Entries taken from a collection
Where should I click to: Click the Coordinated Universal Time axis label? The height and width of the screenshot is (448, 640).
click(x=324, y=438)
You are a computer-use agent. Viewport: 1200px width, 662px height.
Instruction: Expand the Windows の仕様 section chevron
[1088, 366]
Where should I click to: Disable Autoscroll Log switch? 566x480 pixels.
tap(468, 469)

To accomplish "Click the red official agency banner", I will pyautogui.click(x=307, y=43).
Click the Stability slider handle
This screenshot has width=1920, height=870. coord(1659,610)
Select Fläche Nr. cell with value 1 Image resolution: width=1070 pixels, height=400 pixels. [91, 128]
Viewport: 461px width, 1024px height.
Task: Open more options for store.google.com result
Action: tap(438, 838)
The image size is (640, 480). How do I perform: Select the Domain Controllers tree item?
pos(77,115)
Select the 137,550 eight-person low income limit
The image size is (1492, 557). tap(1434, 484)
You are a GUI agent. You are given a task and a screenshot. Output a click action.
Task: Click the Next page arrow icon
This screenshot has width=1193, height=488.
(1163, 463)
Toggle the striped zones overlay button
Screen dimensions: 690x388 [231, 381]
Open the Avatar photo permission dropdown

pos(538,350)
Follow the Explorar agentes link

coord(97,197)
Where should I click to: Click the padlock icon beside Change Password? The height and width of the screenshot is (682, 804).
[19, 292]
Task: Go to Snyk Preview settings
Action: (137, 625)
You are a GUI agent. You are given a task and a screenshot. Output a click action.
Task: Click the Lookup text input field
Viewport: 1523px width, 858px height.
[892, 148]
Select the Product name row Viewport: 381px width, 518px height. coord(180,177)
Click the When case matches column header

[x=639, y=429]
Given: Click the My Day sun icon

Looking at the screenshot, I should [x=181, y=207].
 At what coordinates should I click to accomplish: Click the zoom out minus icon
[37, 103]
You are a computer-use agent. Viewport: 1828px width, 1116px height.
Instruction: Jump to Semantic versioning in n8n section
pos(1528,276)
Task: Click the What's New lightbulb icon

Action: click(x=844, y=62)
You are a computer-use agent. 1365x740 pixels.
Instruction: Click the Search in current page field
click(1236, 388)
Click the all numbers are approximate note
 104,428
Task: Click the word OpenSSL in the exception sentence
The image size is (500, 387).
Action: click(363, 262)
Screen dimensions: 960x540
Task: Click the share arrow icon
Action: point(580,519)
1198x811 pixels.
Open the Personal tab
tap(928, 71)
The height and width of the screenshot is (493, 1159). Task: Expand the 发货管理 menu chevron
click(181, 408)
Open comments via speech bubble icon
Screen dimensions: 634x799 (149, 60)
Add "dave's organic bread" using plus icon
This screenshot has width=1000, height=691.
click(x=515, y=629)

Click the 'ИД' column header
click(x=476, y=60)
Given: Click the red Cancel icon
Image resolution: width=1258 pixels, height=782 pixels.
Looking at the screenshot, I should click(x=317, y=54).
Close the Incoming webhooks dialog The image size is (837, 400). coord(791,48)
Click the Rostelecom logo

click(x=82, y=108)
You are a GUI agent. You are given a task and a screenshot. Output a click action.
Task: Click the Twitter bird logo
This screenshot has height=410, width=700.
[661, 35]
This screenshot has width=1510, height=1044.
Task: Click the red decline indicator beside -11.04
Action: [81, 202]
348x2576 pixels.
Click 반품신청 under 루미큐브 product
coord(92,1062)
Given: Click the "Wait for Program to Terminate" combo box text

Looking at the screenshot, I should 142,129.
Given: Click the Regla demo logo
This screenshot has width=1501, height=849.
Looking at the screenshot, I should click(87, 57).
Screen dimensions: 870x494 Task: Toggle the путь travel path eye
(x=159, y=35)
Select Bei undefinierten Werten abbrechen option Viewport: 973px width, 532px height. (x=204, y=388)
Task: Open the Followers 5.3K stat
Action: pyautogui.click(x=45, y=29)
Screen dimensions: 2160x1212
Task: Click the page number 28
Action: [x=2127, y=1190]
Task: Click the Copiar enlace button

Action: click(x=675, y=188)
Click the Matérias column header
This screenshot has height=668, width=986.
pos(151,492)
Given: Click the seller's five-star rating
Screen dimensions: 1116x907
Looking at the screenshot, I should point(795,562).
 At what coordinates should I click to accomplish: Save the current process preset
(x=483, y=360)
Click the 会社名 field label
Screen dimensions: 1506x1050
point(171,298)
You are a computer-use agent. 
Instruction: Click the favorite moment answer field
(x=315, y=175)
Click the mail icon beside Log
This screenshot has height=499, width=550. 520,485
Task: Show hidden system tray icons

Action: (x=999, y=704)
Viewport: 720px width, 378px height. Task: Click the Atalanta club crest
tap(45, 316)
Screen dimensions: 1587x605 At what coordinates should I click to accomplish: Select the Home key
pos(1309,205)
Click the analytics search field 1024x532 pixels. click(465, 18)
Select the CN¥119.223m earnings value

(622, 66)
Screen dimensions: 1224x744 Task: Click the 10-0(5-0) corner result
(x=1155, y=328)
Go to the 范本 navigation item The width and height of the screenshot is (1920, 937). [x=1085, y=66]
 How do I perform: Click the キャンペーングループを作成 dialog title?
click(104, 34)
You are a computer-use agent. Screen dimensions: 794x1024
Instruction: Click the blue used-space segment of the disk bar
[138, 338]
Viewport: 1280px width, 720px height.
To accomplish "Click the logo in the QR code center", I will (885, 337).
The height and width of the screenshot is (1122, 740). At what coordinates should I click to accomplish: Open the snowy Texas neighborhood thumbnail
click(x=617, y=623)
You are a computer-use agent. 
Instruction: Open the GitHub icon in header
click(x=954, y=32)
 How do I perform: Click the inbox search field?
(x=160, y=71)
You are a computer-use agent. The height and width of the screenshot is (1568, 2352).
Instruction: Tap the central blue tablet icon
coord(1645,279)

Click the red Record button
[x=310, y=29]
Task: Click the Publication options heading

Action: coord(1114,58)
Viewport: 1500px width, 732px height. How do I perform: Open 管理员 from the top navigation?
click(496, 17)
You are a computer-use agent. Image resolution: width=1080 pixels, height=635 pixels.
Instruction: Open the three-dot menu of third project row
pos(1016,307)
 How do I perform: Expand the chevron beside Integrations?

- Task description
All lines from the records above should be copied exactly.

- Answer space
Where should I click to: Click the Coordinated Universal Time axis label? The height and width of the screenshot is (448, 640).
click(x=324, y=438)
You are a computer-use agent. Viewport: 1200px width, 662px height.
Instruction: Expand the Windows の仕様 section chevron
[1088, 366]
Where should I click to: Disable Autoscroll Log switch? 566x480 pixels.
tap(468, 469)

To accomplish "Click the red official agency banner", I will pyautogui.click(x=307, y=43).
Click the Stability slider handle
This screenshot has width=1920, height=870. coord(1659,610)
Select Fläche Nr. cell with value 1 Image resolution: width=1070 pixels, height=400 pixels. [91, 128]
Viewport: 461px width, 1024px height.
Task: Open more options for store.google.com result
Action: tap(438, 838)
The image size is (640, 480). How do I perform: Select the Domain Controllers tree item?
pos(77,115)
Select the 137,550 eight-person low income limit
The image size is (1492, 557). tap(1434, 484)
You are a GUI agent. You are given a task and a screenshot. Output a click action.
Task: Click the Next page arrow icon
This screenshot has width=1193, height=488.
(1163, 463)
Toggle the striped zones overlay button
Screen dimensions: 690x388 [231, 381]
Open the Avatar photo permission dropdown

pos(538,350)
Follow the Explorar agentes link

coord(97,197)
Where should I click to: Click the padlock icon beside Change Password? The height and width of the screenshot is (682, 804).
[19, 292]
Task: Go to Snyk Preview settings
Action: (137, 625)
You are a GUI agent. You are given a task and a screenshot. Output a click action.
Task: Click the Lookup text input field
Viewport: 1523px width, 858px height.
[892, 148]
Select the Product name row Viewport: 381px width, 518px height. coord(180,177)
Click the When case matches column header

[x=639, y=429]
Given: Click the My Day sun icon

Looking at the screenshot, I should [x=181, y=207].
 At what coordinates should I click to accomplish: Click the zoom out minus icon
[37, 103]
You are a computer-use agent. Viewport: 1828px width, 1116px height.
Instruction: Jump to Semantic versioning in n8n section
pos(1528,276)
Task: Click the What's New lightbulb icon

Action: click(x=844, y=62)
You are a computer-use agent. 1365x740 pixels.
Instruction: Click the Search in current page field
click(1236, 388)
Click the all numbers are approximate note
 104,428
Task: Click the word OpenSSL in the exception sentence
The image size is (500, 387).
Action: click(363, 262)
Screen dimensions: 960x540
Task: Click the share arrow icon
Action: point(580,519)
1198x811 pixels.
Open the Personal tab
tap(928, 71)
The height and width of the screenshot is (493, 1159). Task: Expand the 发货管理 menu chevron
click(181, 408)
Open comments via speech bubble icon
Screen dimensions: 634x799 (149, 60)
Add "dave's organic bread" using plus icon
This screenshot has width=1000, height=691.
click(x=515, y=629)

Click the 'ИД' column header
click(x=476, y=60)
Given: Click the red Cancel icon
Image resolution: width=1258 pixels, height=782 pixels.
Looking at the screenshot, I should click(x=317, y=54).
Close the Incoming webhooks dialog The image size is (837, 400). coord(791,48)
Click the Rostelecom logo

click(x=82, y=108)
You are a GUI agent. You are given a task and a screenshot. Output a click action.
Task: Click the Twitter bird logo
This screenshot has height=410, width=700.
[661, 35]
This screenshot has width=1510, height=1044.
Task: Click the red decline indicator beside -11.04
Action: [81, 202]
348x2576 pixels.
Click 반품신청 under 루미큐브 product
coord(92,1062)
Given: Click the "Wait for Program to Terminate" combo box text

Looking at the screenshot, I should 142,129.
Given: Click the Regla demo logo
This screenshot has width=1501, height=849.
Looking at the screenshot, I should click(87, 57).
Screen dimensions: 870x494 Task: Toggle the путь travel path eye
(x=159, y=35)
Select Bei undefinierten Werten abbrechen option Viewport: 973px width, 532px height. (x=204, y=388)
Task: Open the Followers 5.3K stat
Action: pyautogui.click(x=45, y=29)
Screen dimensions: 2160x1212
Task: Click the page number 28
Action: [x=2127, y=1190]
Task: Click the Copiar enlace button

Action: click(x=675, y=188)
Click the Matérias column header
This screenshot has height=668, width=986.
pos(151,492)
Given: Click the seller's five-star rating
Screen dimensions: 1116x907
Looking at the screenshot, I should point(795,562).
 At what coordinates should I click to accomplish: Save the current process preset
(x=483, y=360)
Click the 会社名 field label
Screen dimensions: 1506x1050
point(171,298)
You are a computer-use agent. 
Instruction: Click the favorite moment answer field
(x=315, y=175)
Click the mail icon beside Log
This screenshot has height=499, width=550. 520,485
Task: Show hidden system tray icons

Action: (x=999, y=704)
Viewport: 720px width, 378px height. Task: Click the Atalanta club crest
tap(45, 316)
Screen dimensions: 1587x605 At what coordinates should I click to accomplish: Select the Home key
pos(1309,205)
Click the analytics search field 1024x532 pixels. click(465, 18)
Select the CN¥119.223m earnings value

(622, 66)
Screen dimensions: 1224x744 Task: Click the 10-0(5-0) corner result
(x=1155, y=328)
Go to the 范本 navigation item The width and height of the screenshot is (1920, 937). [x=1085, y=66]
 How do I perform: Click the キャンペーングループを作成 dialog title?
click(104, 34)
You are a computer-use agent. Screen dimensions: 794x1024
Instruction: Click the blue used-space segment of the disk bar
[138, 338]
Viewport: 1280px width, 720px height.
To accomplish "Click the logo in the QR code center", I will (885, 337).
The height and width of the screenshot is (1122, 740). At what coordinates should I click to accomplish: Open the snowy Texas neighborhood thumbnail
click(x=617, y=623)
You are a computer-use agent. 
Instruction: Open the GitHub icon in header
click(x=954, y=32)
 How do I perform: Click the inbox search field?
(x=160, y=71)
You are a computer-use agent. The height and width of the screenshot is (1568, 2352).
Instruction: Tap the central blue tablet icon
coord(1645,279)

Click the red Record button
[x=310, y=29]
Task: Click the Publication options heading

Action: coord(1114,58)
Viewport: 1500px width, 732px height. How do I perform: Open 管理员 from the top navigation?
click(496, 17)
You are a computer-use agent. Image resolution: width=1080 pixels, height=635 pixels.
Instruction: Open the three-dot menu of third project row
pos(1016,307)
 How do I perform: Expand the chevron beside Integrations?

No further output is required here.